Among the few coaches representing the Bills at the Senior Bowl this week (head coach Rex Ryan isn’t expected to be one of them) is offensive coordinator Greg Roman. And there's little doubt one of the primary reasons he’s here is to get a closer look at North Dakota State’s Carson Wentz, the QB headliner for Saturday’s all-star game.
Wentz has gone from small-school curiosity to someone seen as having a great deal of potential to make an impact in the NFL. First, there’s his size. He’s listed at 6-foot-6 and 235 pounds. Then, there's the fact he dominated at his level of competition by leading his team to two Football Championship Subdivision (FCS) titles and completing 64 percent of his passes in his collegiate career. The second championship came after Wentz came back from missing eight games with a broken wrist.
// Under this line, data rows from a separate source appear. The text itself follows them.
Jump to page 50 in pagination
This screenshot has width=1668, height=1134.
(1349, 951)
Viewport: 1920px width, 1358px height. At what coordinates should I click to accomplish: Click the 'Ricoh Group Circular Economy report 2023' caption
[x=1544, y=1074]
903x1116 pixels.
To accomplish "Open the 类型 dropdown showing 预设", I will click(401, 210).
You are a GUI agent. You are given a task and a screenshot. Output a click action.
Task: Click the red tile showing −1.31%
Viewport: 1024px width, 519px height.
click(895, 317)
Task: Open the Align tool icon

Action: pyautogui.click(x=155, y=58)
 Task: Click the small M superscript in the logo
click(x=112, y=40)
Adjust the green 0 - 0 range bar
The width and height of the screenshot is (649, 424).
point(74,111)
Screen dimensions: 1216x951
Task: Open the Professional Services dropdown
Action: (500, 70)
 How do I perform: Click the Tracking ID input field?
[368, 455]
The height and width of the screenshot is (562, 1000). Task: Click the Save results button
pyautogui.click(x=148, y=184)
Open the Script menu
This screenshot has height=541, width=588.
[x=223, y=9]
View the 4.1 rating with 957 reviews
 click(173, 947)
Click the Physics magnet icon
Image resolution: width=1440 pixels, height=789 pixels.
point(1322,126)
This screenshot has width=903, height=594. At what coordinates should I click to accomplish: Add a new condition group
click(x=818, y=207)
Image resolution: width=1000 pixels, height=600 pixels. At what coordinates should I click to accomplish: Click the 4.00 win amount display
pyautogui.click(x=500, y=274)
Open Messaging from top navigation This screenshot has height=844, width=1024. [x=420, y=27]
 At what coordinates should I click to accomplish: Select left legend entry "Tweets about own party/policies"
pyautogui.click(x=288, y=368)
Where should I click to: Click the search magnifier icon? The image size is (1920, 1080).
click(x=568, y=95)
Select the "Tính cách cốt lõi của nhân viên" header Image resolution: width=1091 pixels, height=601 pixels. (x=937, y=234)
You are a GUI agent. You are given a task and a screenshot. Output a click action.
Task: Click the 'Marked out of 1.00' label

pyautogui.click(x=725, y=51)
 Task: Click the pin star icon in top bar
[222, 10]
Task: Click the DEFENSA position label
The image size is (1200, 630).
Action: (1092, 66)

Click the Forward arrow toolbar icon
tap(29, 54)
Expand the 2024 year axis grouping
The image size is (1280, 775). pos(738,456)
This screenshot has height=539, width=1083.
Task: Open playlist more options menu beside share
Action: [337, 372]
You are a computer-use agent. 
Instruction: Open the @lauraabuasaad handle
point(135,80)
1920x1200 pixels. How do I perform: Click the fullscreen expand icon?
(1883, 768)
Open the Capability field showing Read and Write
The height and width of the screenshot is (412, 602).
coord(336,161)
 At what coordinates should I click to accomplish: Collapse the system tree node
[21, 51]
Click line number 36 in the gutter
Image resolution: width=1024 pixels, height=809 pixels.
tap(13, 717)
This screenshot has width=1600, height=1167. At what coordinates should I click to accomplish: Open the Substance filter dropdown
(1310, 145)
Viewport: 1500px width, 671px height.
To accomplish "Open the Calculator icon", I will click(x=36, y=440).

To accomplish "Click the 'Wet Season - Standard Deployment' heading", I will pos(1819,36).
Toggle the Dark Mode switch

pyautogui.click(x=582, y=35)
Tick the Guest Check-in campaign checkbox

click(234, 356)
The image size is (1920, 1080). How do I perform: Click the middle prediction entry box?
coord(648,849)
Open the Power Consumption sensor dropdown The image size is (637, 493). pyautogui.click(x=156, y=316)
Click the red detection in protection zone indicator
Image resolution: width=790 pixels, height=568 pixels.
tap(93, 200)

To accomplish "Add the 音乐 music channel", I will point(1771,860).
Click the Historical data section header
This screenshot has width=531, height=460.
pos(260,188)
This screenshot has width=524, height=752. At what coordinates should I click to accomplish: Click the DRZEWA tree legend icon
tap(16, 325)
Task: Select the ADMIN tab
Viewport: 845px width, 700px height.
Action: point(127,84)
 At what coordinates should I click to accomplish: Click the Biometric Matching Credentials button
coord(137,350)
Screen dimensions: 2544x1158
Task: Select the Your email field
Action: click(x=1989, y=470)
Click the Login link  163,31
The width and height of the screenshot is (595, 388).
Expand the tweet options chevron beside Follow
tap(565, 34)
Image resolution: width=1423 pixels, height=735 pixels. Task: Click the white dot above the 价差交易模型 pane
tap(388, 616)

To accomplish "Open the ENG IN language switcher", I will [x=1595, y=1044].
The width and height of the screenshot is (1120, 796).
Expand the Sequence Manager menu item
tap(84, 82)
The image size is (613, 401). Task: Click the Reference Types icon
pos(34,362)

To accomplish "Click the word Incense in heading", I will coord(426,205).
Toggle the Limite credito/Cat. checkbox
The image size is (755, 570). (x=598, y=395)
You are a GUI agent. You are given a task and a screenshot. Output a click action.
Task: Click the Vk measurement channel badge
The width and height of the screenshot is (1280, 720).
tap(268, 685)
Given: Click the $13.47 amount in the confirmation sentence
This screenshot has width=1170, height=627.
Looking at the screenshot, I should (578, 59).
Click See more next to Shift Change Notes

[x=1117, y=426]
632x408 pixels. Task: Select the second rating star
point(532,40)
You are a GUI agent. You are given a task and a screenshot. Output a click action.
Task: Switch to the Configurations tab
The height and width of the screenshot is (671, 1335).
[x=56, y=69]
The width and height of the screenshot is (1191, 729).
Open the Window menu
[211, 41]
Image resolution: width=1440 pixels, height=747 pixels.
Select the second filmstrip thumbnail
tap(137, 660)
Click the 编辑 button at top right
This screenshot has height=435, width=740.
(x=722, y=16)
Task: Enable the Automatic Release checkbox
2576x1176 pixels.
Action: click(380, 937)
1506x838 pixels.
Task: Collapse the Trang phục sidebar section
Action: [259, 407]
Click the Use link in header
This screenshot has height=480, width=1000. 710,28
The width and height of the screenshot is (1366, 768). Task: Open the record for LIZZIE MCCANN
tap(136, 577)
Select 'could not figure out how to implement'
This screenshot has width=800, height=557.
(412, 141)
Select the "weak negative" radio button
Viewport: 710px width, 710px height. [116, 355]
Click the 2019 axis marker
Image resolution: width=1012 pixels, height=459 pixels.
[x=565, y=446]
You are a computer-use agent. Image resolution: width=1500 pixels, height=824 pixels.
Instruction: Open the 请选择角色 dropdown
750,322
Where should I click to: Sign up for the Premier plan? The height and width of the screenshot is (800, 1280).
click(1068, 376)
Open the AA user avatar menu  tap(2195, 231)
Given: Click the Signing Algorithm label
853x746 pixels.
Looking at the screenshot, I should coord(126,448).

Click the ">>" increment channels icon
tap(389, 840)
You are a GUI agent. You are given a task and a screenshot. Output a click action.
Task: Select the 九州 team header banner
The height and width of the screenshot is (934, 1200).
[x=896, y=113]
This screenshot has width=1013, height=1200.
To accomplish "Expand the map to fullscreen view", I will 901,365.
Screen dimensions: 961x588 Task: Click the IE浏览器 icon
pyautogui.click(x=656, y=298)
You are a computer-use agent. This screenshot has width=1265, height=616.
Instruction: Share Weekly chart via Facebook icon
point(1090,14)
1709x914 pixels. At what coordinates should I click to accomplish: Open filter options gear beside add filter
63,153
Senior Bowl executive director and former NFL general manager Phil Savage told reporters Monday that there’s “a real buzz” about Wentz among NFL scouts. Savage went as far as to say that most of the league player-personnel people with whom he recently spoke elevated him from a second-round projection to top-10 material.
The Bills hold the 19th overall pick of the draft. But even if that puts them out of range, it makes sense to gather all of the information they can on a rising prospect such as Wentz, who will join his North squad teammates for Tuesday’s first Senior Bowl practice day.
“I think there’s obviously a lot of doubt coming from the FCS level and I just want to address that right away, prove that I can play at a high level, play at a fast level, compete with these guys and really excel,” Wentz told reporters Monday. “I have the mental and physical abilities to play at this level, and I’m really excited to prove it.
“A lot of people kind of compare us to Alabama of the FCS. Our conferences are really tough and say we’re like the SEC of the FCS so a lot of comparison based on the winning culture and the tradition that we have. Football is huge in our state. It’s big down in Alabama, but North Dakota State Bison football to North Dakotans and people in the Midwest has become a really big thing and we have quite the following and we would argue we have some of the best fans in the nation.”
For the record, the Bills found one of their all-time great players from North Dakota State when they made Phil Hansen a second-round draft pick in 1991.